Published in final edited form as: Nature. 2015 Jun 1;523(7559):240–244. doi: 10.1038/nature14450

Extended Data Figure 3. TAD boundary analysis.

Extended Data Figure 3

a, Insulation/Delta plot of the 10 kb binned wild-type combined replicate chromosome X Hi-C data calculated using a 500 kb insulation square size. The insulation profile is depicted in black. In red, the ‘delta’ vector is depicted. It is derived from the insulation vector using a 200 kb delta window (see insulation methods). The ‘delta’ vector is used to facilitate the detection of the valleys/minima along the insulation profile. b, Cartoon example showing how the delta vector is calculated from the insulation data vector. For each bin (reference point) the average insulation differences are calculated between all points up to 100 kb left of the reference point relative to the reference point.

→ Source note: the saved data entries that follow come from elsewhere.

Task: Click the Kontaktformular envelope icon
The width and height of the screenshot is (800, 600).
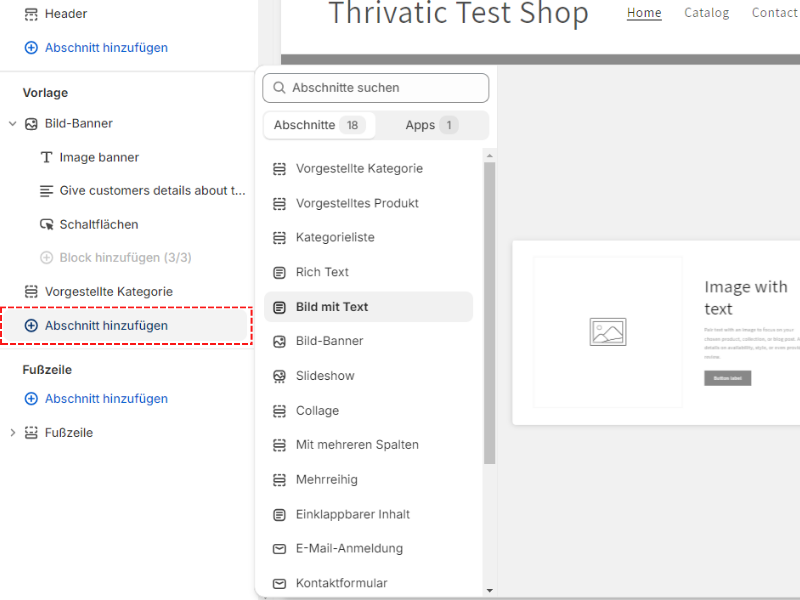Action: point(280,583)

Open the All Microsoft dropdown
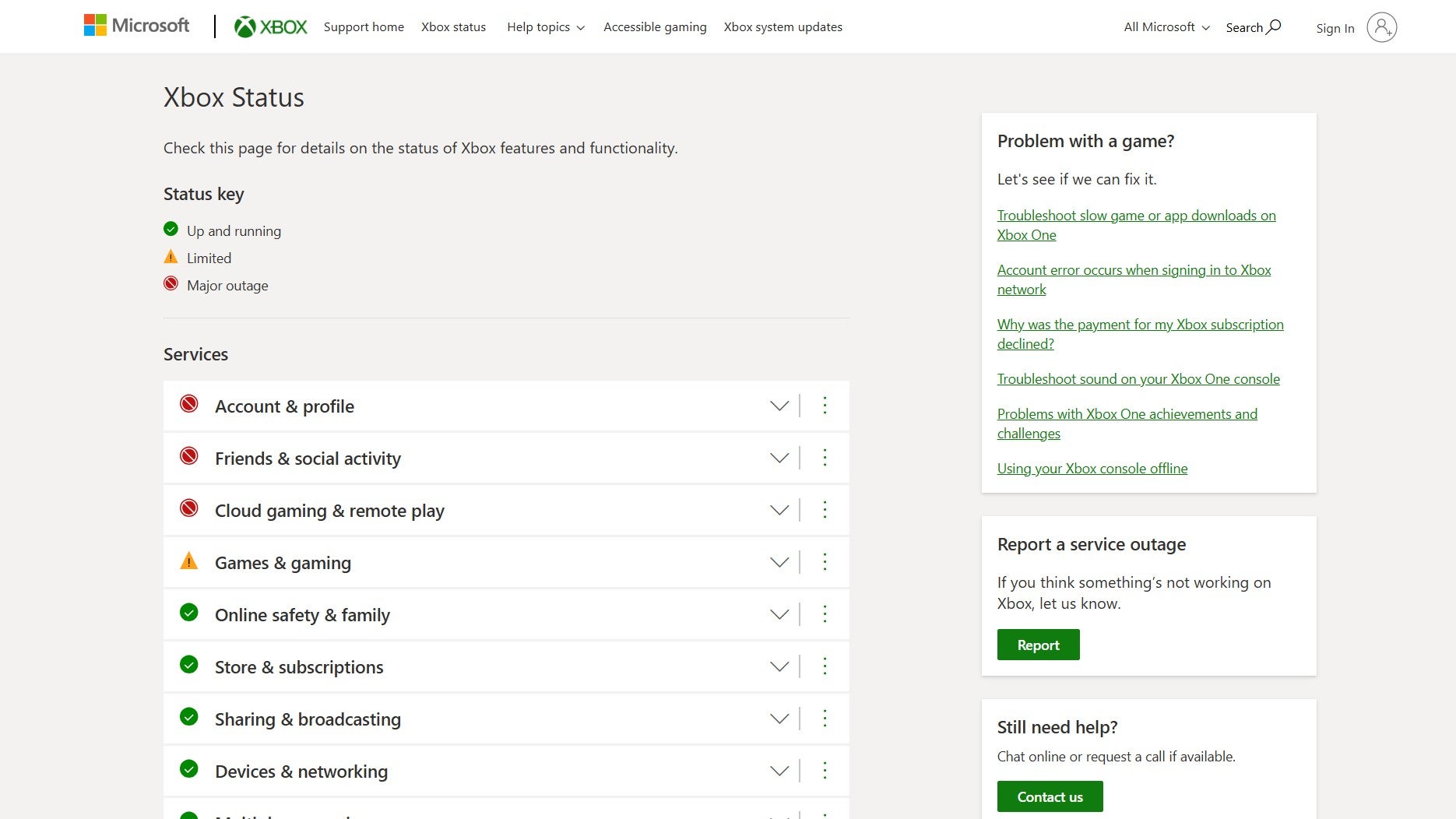tap(1166, 27)
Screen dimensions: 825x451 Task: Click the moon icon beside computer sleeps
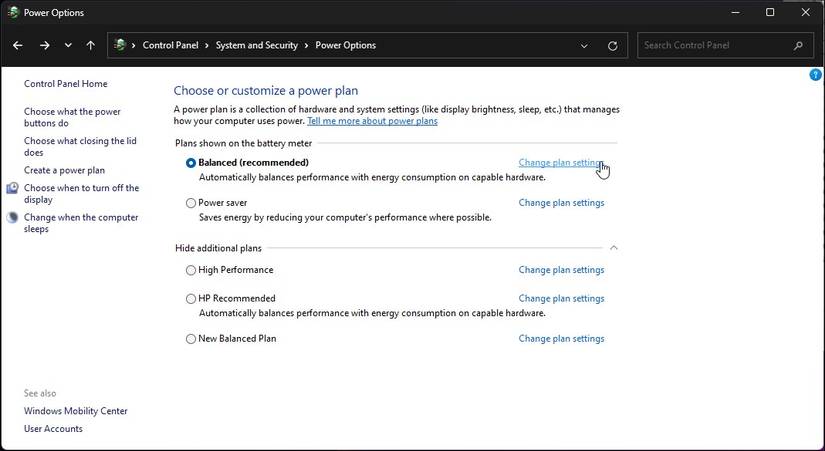click(x=13, y=218)
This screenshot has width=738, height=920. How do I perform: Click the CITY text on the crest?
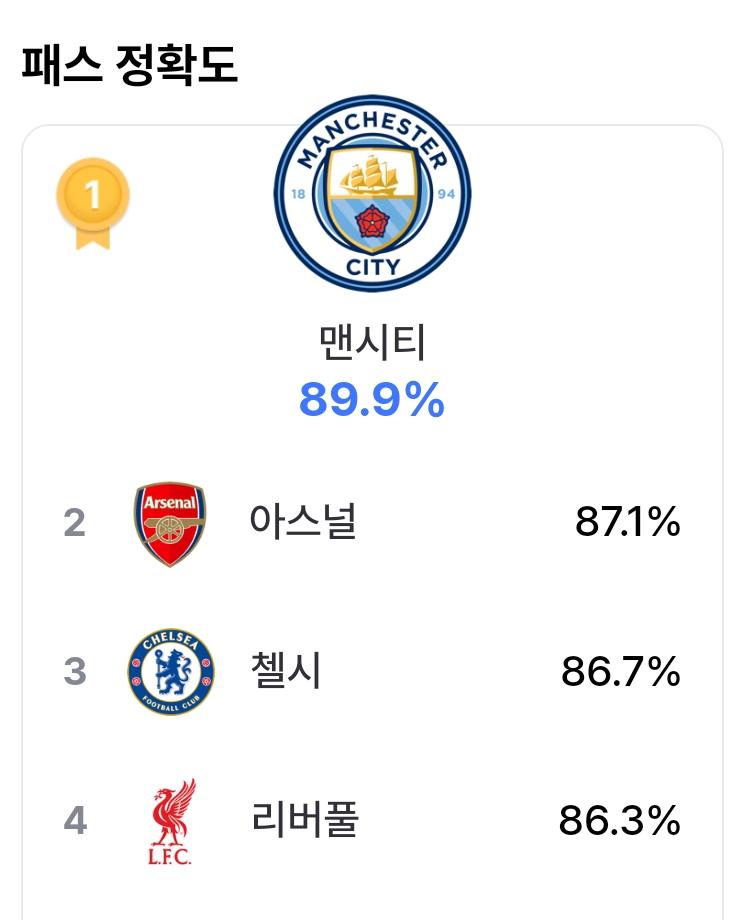click(373, 267)
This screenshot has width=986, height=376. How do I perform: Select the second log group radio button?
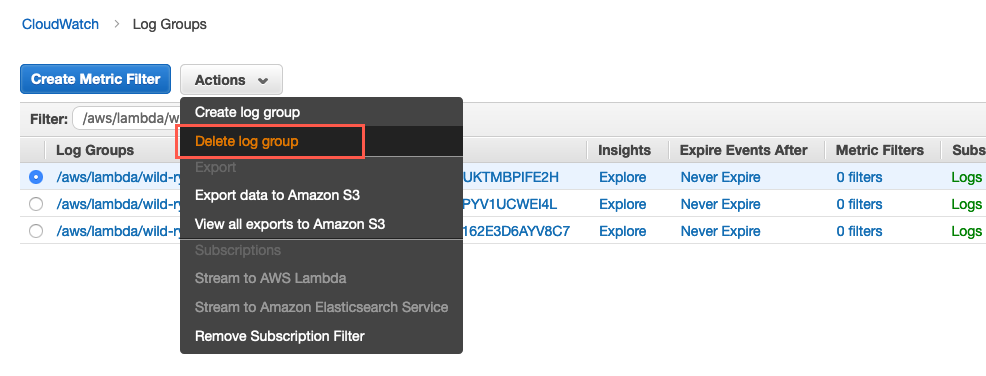[36, 204]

The same is repeated for all points up to 100 kb right of the reference point. The delta value is then defined as the difference between the mean (left difference) and mean (right difference). c, Bar plot shows the distribution of distances between boundary calls obtained with biological replicate Hi-C data across all chromosomes. Dotted vertical line indicates that +/− 30 kb was chosen for boundary definition, as it was the window in which the majority of replicate boundary calls (> 80%) overlap. d, Boxplots compare boundary strength (left) and spacing (right) in wild-type vs. DC mutant embryos. Wild-type boundary strength on X (defined as the distance from the insulation minimum to the largest neighboring maximum in the insulation profile) is higher than the DC mutant chromosome X boundary strength (P = 0.024) and higher than the boundary strength on wild-type autosomes (P = 0.03). TAD boundary strength on autosomes does not change in the DC mutant compared to wild-type (P = 0.979). Boundaries on X have less variance in spacing (interquartile range (IQR) = 253 kb) compared to the DC mutant (IQR = 525 kb) embryos. DC mutant X boundary spacing is more similar to the boundary spacing on the autosomes in wild-type (IQR = 625 kb) and DC mutant embryos (IQR = 550 kb).